Dienstag, 14. Juli 2015

Tag 316

So. Nun wären also zehn elftel meiner Zeit in Ghana geschafft. Wenn ich zurück schaue, fällt mir vor allem eins auf: Das ich immer noch nicht ganz glauben kann, dass das alles wirklich passiert ist. Ich weiß aber auf jeden fall, dass ich unglaublich dankbar bin, diese Chance bekommen zu haben, ich würde mein Jahr gegen nichts eintauschen wollen.

Die letzten Wochen waren toll, ziemlich verrückt und vollgestopft. Seit meinen Osterferien schon, also vor zwei bis drei Monaten, passiert alles unter dieser Abschieds-letztes-Mal-Stimmung. Man reist nochmal zu seinen Lieblingsorten, man bereitet ein letztes Mal Examen für die Schule vor - nicht das mir ausgerechnet das unbedingt fehlen wird - man stellt Listen auf was noch alles zu erledigen ist und macht Pläne wie man all sein neues Gepäck bestmöglich nach Deutschland bekommt.

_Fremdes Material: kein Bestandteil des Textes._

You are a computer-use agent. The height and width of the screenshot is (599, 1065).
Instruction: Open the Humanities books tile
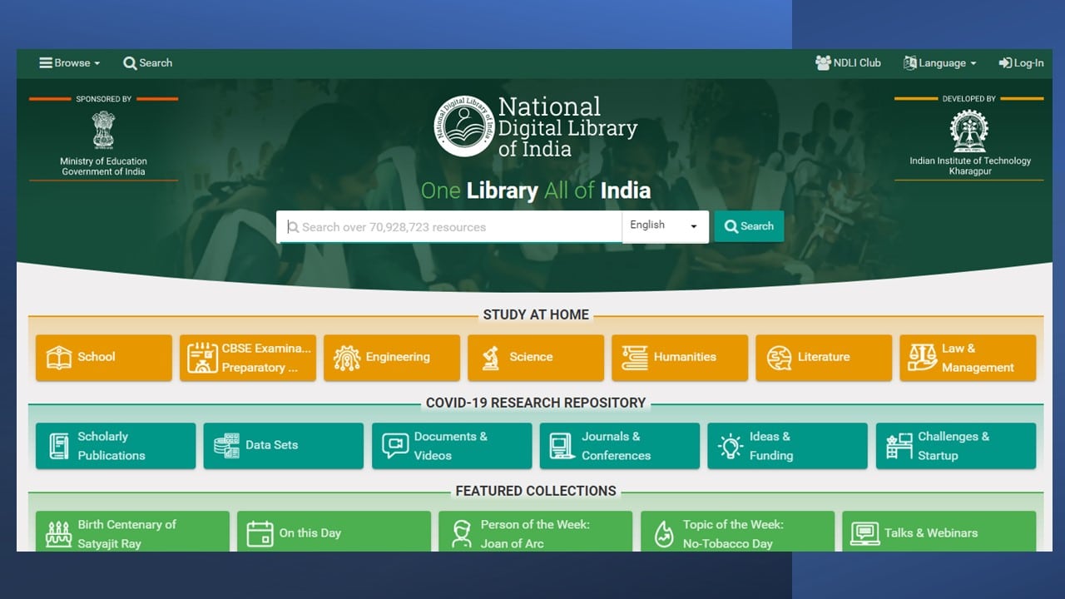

Ich hatte noch einmal Besuch, von einer Freundin aus Frankfurt, dass war super schön, aber auch nicht gerade Alltag. Jetzt liegt noch eine gute Woche Projekt Arbeit vor mir und dann heißt es reisen, Abschied nehmen und sich irgendwie (wie das gehen soll weiß ich noch nicht) auf Deutschland vorzubereiten.

Ich kann nicht sagen mein Jahr in Ghana war so oder so. Ich weiß nicht wie ich in einem Text erklären könnte, wie es mir mit dem Gedanken an den Abschied geht. Vielleicht so, es ist nicht unbedingt das Land Ghana was mir so unglaublich fehlen wird, sondern eher das Leben, das ich hier führe. Immer wieder neue Erfahrungen zu sammeln, immer wieder neue Menschen kennen zu lernen, neue Orte zu entdecken. Dann die Freunde die ich hier habe, natürlich wird man sich wieder sehen, vielleicht bleibe ich auch mit manchen ein Leben lang in Kontakt, aber man wird nie wieder elf Monate lang eine solche Extremsituation teilen.
Ghana und die Menschen hier sind ein Zuhause für mich geworden. Ich dachte letzten August, ja klar, man kann sich an alles gewöhnen, aber ich hatte nicht erwartet mich so sehr als Teil dieser Gesellschaft zu fühlen.
Ein fremdes Land kann also ein Zuhause werden. Und bestimmt werde ich eines Tages zurück kehren um dieses zweite Zuhause zu besuchen, aber es wird nicht mehr das Selbe sein, meine Zeit hier bekomme ich nicht zurück.